Cin Ve Şeytanı Ayıran Özellikler

  

  Şeytan ve cinler arasında ki farklar ve insanlara olan etkilerinden söz edeceğiz. Cinler, insanın doğrudan beynine, aklına, düşünce sistemine nüfuz edebilirler o bölgeleri tesir altına alarak (korku, endişe, ürperti, hayal kurma gibi ve sebebsiz yere ağrılar verebilirler. Şeytan ise farklıdır, o yaratılış gereği kalbe ve inanç merkezine nüfuz eder yani bedenimizin en hassa noktasına nefsimixe hükmetmeye çalışır. Kalbin yanında bulunan lümme-i şeytaniye denilen yerde, devamlı surette insana vesvese verir, onu ifsad etmeye çalışır.
 
  Şeytan, en büyük düşman olduğu halde, gerektiğinde cinleri, gerektiğinde habis ruhları, gerektiğinde ise insi şeytanları kullanarak, kötülüklerini bunlar vasıtasıyla sergileyerek varlığım insanlara unutturmaya çalışır. Bu gaflet içeren durumdan kurtulmak için, insanın inancı kuvvetli, düşünce ufku berrak, temiz kalbe, hizmet şuurundaki insanlarla münasebetinin çok olması, hakikat derslerinin yapıldığı sohbetlere sık sık gitmesi ve dünyayı bir maddiyata dayalı olarak değil misafirhane yani bir gün öleceğini bilerek yaşaması gerekir.( En zoru bu olsa gerek maalesef hayatımız her noktası maddiyata bağlı olduğunu düşünürsek) Allah yardımcımız olsun. Özellikle sosyete kesiminde bulunup da, sırf macera olsun diye böyle seans düzenleyenler “Mevlana’nın ruhu geldi, falan kimsenin ruhu gitti” diyerek, cinler tarafından aldatıldıklarının ve oyuncakları haline geldiklerinin farkına varmaz ve inançlarında bir şüphe belirir. Birçokları cinlerin aldatmasıyla ibadeti de bırakır. İnsan için en büyük zarar, en kötü hastalık, Allah’dan uzaklaşmaktır ve şeytan bu konuda tuzağına düşen kimseye acımaz.
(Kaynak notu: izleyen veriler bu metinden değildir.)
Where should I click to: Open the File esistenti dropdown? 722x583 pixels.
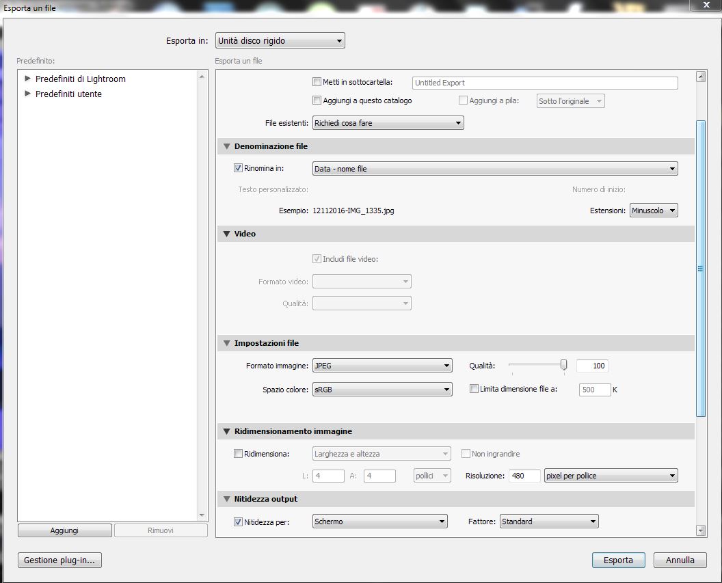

  Şeytan bir kişide de olsa amacına ulaşmayı hedeflemiş olacaktır. İnsanlar bu gibi cin oyunları, cin çağırma, ruh daveti, seans gibi şeylerle meşgul olup, cinleri görmek sevdası yerine, temiz bir kalble, iyi bir niyetle, iman hakikatlerini anladıktan sonra, nefis terbiyesi neticesinde mânen terakki ederek ulvî ruhlarla, büyük zâtlarla, Allah’ın izniyle görüşebilir. Böyle bir makama erişen insan, cinlerle görüşmeyi onlara soru sormayı veya onlardan herhangi bir bilgi öğrenmeyi ne yapsın. Saten cinler sadece yalan atmaktan başka hiç bir şey yapmamaktadır. Önümüzde, boyutları bizce tam belli olmayan bir metafizik âlem vardır ve cinler bu âlemin sakinlerinden ancak bir çeşididir. Kur’ân-ı Kerim’in hakikatlarıyla, gerçekleri görebilen gözlerle, bu âlemi keşfetmeye ve Allah’ın izni ile fethetmeye devam edeceğiz. Bu sahada ilim ve bilgilerimiz arttıkça, cinleri birçok sahada istihdam edeceğiz. Yeryüzünün ilk sakinlerini olduğunu ve hüküm sürdüklerinde döktükleri kanıda unutmamak lazım.